__EXCERPTED PASSAGE__:
Content starts

Smoking Out Hazing

Note: This post was first written for Phi Delta Theta and published in September 2010 at their blog: phideltblog.com (without question one of the best blogs in the fraternity world).  I wanted to give new life to this essay in honor of National Hazing Prevention Week 2012.  Some passages have been updated and revised.

The other day I was flying back home and while sitting on the plane, I noticed the “no smoking” signs all over the cabin.  This wasn’t a new observation, but I stopped to think about what it must have been like when smoking was allowed on airplanes.  Imagine the guy next to you, sharing your armrest, smoking a half a pack between takeoff and landing.  And you couldn’t escape.  You just had to deal with it.  That’s the way smoking was all over our country not that long ago.  Restaurants, grocery stores, taxi cabs, and hotels were filled with smoke.

And now?  Light up within 100 yards of a nonsmoker and you’re treated like you have the plague.  The only safe place for smokers to go is out behind a building right next to the dumpster.  It is safe to say that most places in our society have grown intolerant of smoking, and those who choose to do it are often isolated.  Smoking still takes place, and consumption levels are still high.  There is just a different attitude toward the practice, especially among young people.

Content ends

__DATA SEGMENT__:
Content starts

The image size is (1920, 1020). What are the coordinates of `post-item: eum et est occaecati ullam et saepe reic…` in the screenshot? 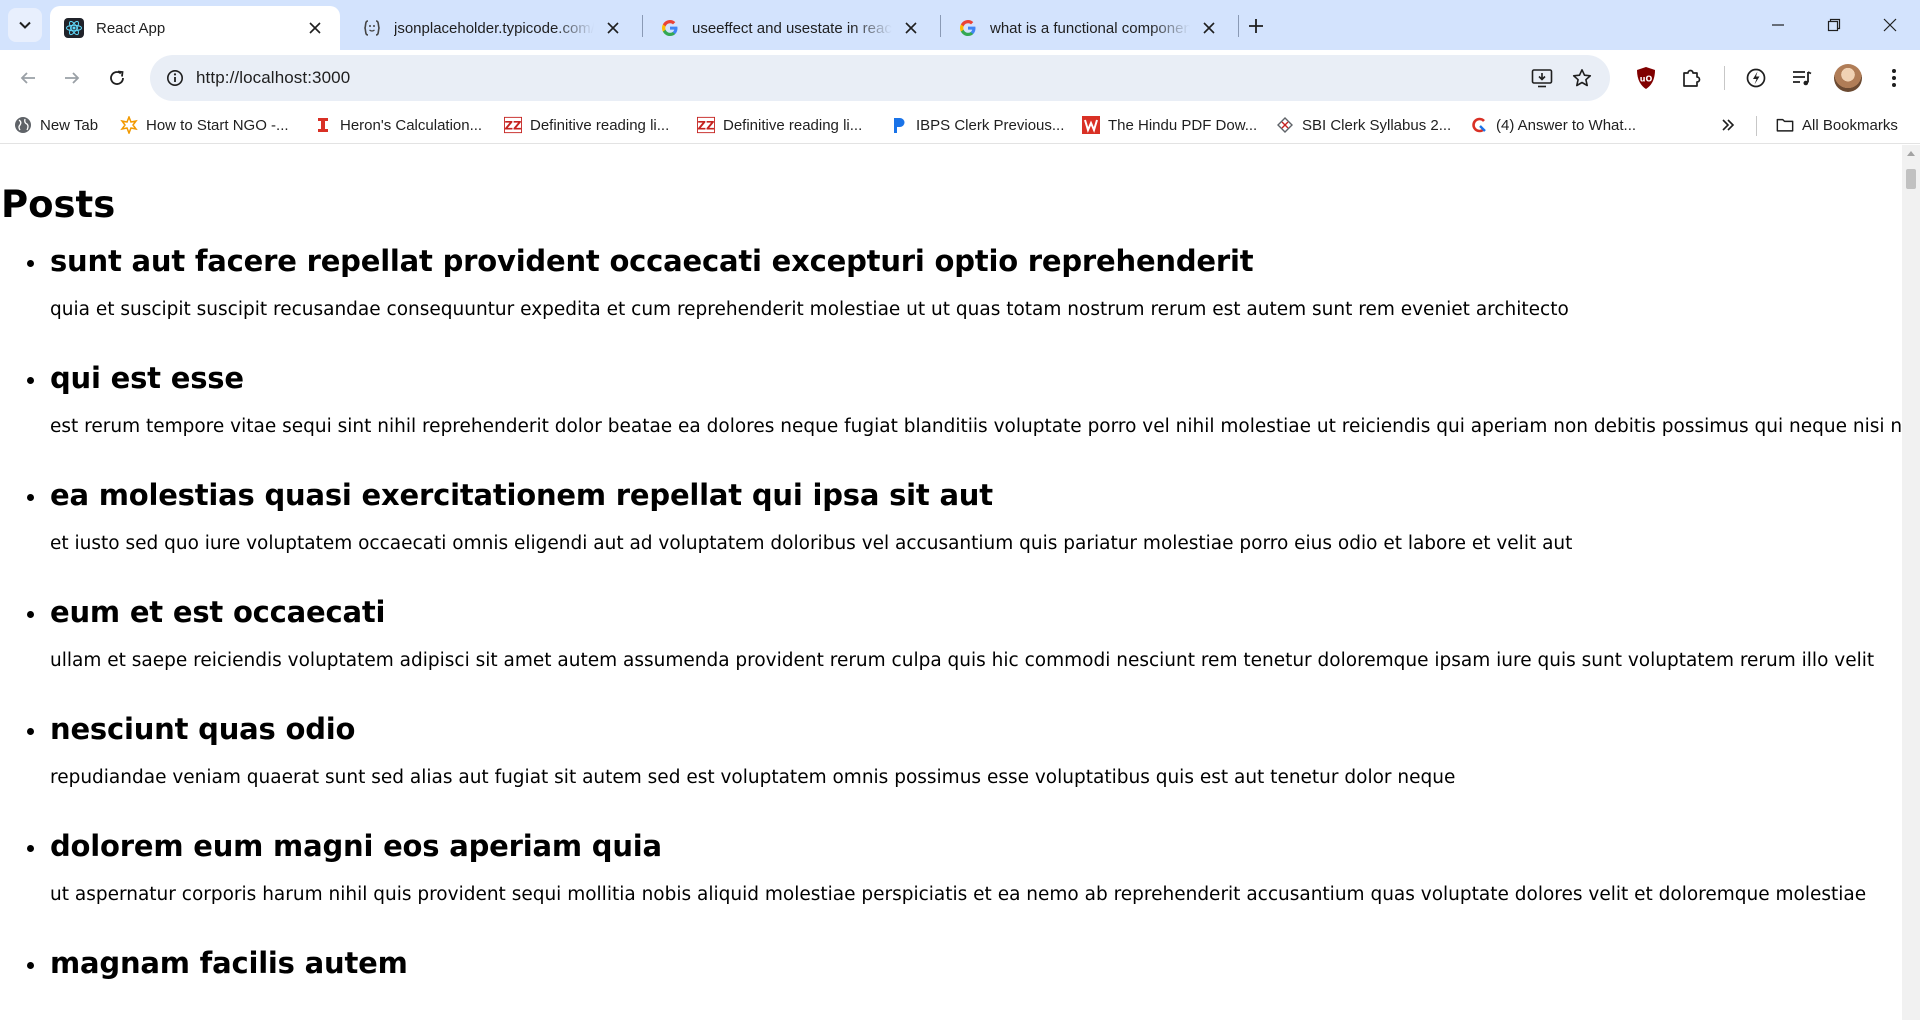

Content ends

__ABOUT THIS EXERCISE__:
According to the hazing essay, when and where was it first published? Rely only on the hazing essay, not on the material.

__RESPONSE FOR THIS EXERCISE__:
It was first published in September 2010 on Phi Delta Theta's blog, phideltblog.com.